(YOUR OBJECTIVE)
Among the lines below, take the one holding "Task: Open the Raisonnement et logique tab", the one holding "Given: Click the diamond", and all lines between them. Set them down exactly.

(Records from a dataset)

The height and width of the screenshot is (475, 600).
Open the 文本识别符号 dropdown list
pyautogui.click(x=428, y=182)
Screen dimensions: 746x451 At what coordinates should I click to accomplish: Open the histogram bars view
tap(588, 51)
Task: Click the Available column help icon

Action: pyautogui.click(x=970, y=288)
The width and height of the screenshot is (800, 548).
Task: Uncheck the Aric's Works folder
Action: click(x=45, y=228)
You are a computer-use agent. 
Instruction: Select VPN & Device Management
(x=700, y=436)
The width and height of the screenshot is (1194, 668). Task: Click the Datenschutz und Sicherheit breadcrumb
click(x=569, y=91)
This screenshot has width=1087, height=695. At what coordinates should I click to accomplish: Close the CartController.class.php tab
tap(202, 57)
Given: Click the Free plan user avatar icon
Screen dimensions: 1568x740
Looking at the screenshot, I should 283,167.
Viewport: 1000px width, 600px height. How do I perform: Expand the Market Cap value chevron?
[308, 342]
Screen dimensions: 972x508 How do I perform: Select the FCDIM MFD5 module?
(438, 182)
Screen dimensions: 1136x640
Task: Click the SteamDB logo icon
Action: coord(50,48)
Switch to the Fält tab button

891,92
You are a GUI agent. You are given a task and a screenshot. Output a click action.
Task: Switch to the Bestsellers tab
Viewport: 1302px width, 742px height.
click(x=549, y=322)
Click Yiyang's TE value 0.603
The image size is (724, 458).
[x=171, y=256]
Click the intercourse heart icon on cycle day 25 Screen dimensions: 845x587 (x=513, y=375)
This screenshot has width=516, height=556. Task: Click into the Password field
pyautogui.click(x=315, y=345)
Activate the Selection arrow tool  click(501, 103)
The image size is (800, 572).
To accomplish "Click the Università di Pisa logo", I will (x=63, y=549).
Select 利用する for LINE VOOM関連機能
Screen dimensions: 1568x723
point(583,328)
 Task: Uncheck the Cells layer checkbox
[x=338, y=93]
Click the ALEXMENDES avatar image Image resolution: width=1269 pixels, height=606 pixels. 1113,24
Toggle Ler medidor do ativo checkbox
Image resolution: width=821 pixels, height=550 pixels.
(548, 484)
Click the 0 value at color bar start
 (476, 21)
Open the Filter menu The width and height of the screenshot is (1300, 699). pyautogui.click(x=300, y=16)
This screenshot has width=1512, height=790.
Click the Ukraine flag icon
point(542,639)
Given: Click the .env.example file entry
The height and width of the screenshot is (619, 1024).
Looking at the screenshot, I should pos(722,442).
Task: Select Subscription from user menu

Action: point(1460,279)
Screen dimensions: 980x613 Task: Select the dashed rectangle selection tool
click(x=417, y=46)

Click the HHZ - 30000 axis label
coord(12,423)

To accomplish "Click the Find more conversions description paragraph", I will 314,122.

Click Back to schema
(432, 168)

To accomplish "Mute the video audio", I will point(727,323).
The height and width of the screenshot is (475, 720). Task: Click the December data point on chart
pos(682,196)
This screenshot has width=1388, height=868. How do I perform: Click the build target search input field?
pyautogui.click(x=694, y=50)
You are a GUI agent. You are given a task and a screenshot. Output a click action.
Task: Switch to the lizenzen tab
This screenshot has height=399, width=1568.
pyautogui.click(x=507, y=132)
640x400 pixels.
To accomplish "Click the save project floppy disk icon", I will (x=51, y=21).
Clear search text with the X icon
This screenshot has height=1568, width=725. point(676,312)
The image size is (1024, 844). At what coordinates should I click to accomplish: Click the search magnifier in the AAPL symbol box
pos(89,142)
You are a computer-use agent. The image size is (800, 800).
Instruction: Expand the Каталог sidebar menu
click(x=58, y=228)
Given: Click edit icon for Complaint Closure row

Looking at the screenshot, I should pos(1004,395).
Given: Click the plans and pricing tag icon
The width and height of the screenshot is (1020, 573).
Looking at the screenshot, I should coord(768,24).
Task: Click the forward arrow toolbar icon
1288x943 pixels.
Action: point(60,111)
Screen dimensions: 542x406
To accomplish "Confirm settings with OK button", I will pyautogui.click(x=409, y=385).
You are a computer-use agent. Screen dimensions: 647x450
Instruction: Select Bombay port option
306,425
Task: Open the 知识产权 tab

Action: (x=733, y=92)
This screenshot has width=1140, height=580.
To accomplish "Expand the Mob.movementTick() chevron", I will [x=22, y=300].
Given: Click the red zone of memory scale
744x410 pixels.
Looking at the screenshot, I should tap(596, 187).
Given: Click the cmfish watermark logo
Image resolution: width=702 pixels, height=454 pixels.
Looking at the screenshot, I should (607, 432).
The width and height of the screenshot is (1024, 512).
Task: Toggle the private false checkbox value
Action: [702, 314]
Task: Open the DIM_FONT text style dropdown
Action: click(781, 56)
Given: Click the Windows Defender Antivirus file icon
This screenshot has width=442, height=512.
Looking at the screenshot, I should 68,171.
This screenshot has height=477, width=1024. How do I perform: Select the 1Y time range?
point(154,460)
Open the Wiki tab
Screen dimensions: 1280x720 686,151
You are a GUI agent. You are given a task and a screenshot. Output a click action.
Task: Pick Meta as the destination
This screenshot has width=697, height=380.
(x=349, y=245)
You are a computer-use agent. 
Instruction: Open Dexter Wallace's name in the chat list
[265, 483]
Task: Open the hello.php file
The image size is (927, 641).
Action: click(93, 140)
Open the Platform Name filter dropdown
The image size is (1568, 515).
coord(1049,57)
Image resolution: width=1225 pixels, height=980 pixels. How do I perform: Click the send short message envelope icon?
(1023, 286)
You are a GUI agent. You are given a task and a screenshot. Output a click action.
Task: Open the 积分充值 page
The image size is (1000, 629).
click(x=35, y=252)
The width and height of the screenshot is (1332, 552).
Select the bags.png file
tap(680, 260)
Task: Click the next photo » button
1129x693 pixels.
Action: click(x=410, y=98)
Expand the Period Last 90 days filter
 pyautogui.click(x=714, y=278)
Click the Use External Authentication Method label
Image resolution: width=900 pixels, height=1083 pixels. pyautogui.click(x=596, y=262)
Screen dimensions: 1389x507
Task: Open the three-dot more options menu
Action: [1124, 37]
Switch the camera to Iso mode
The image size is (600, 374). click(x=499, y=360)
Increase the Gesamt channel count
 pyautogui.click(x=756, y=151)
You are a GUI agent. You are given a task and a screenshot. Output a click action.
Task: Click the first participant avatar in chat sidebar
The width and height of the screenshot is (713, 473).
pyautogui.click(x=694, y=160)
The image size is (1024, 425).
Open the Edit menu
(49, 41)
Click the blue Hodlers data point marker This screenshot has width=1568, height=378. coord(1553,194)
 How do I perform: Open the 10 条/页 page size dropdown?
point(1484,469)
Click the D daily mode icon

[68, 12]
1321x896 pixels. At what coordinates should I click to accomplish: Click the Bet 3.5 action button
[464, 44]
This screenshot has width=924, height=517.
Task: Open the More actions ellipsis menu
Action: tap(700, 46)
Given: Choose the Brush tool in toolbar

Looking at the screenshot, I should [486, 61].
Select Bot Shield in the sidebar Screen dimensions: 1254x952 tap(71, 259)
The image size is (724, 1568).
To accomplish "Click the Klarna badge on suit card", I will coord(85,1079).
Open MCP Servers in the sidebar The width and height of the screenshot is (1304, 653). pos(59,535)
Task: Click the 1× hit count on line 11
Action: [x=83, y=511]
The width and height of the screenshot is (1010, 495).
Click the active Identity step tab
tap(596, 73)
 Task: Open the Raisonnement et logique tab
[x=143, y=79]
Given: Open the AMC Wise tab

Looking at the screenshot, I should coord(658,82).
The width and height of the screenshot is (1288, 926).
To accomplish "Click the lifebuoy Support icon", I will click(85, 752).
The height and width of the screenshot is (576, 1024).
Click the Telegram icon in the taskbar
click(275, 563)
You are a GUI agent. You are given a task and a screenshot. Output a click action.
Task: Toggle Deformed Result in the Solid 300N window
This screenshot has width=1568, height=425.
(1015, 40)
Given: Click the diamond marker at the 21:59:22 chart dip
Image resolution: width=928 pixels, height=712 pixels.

(TASK SOLUTION)
 Task: Open the Raisonnement et logique tab
[x=143, y=79]
Given: Open the AMC Wise tab

Looking at the screenshot, I should coord(658,82).
The width and height of the screenshot is (1288, 926).
To accomplish "Click the lifebuoy Support icon", I will click(85, 752).
The height and width of the screenshot is (576, 1024).
Click the Telegram icon in the taskbar
click(275, 563)
You are a GUI agent. You are given a task and a screenshot. Output a click action.
Task: Toggle Deformed Result in the Solid 300N window
This screenshot has width=1568, height=425.
(1015, 40)
Given: Click the diamond marker at the 21:59:22 chart dip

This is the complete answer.